Universities operate massive stadiums, command deeply loyal regional audiences, and produce year-round sports content.

BUT many of those assets historically lagged behind pro leagues in commercial monetization.

That gap is closing quickly.

As media rights grow and athletic departments search for new revenue streams, naming rights are becoming one of the most valuable sponsorship categories in college sports.

These agreements aren’t simple.

Negotiations often take 8–12 months, involving long-term brand alignment, campus approvals, and major financial commitments.

That complexity is exactly why Elevate is making the move.

By combining Intersect’s naming-rights expertise with its broader venue and sponsorship strategy capabilities, Elevate is positioning itself to capture a major share of the next wave of college sports sponsorship revenue.

Padel Is Quietly Building a Partnership “Engine”

Padel might be the fastest-growing sport most Americans still can’t explain at dinner.

But BTS, its leagues are already learning a very important lesson: if you want to scale a league, you need the right partners running the engine.

The Pro Padel League (PPL) - launched in 2023 and now operating 10 teams across the U.S., Canada, and Mexico - signed Engine as its official travel platform partner ahead of the 2026 season.

On paper, it’s a travel partnership.

In reality, it’s something much bigger for a young league trying to expand across North America.

The league will host five major events this year, starting in New York (July 9 - 12) before moving to Los Angeles, Playa del Carmen, Guadalajara, and finishing with the City’s Cup championship in Miami.

Moving teams, athletes, and staff across those cities quickly becomes one of the most expensive operational challenges for a young league.

And that’s where Engine fits in.

Engine’s platform will manage group hotel bookings and travel logistics for the league, helping PPL streamline scheduling and reduce travel friction as it scales across North America.

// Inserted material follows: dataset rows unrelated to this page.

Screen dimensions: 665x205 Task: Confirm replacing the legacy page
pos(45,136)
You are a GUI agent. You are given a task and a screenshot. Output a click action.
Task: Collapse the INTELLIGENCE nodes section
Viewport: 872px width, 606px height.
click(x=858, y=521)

In return, Engine will receive branding at PPL events, access to league hospitality for clients and partners, and placement within the league’s behind-the-scenes content series that follows teams traveling between tour stops.

This is a good example of a growing sponsorship trend: operational partnerships.

Instead of only buying marketing space, companies are embedding their products directly into how leagues run - solving real business problems while gaining visibility inside the live sports ecosystem.

Things Happen

USL x Vivenu - The United Soccer League named Vivenu its official ticketing platform, expanding a relationship that began with the league’s pre-professional teams in 2024. The deal gives USL clubs stronger ticketing data, fan profiling, and reporting tools across the league.

🏈 UFL x Vokol - The spring football league signed AI audio startup Vokol to automate game-related podcasts and audio content across all eight markets, creating new digital inventory that teams can package with sponsorships and branded content.

🏁 Formula 1 x PwC - The global racing series renewed PwC as its Official Consulting Partner for the 2026 season, continuing a collaboration focused on operational strategy and performance across F1’s 24-race calendar.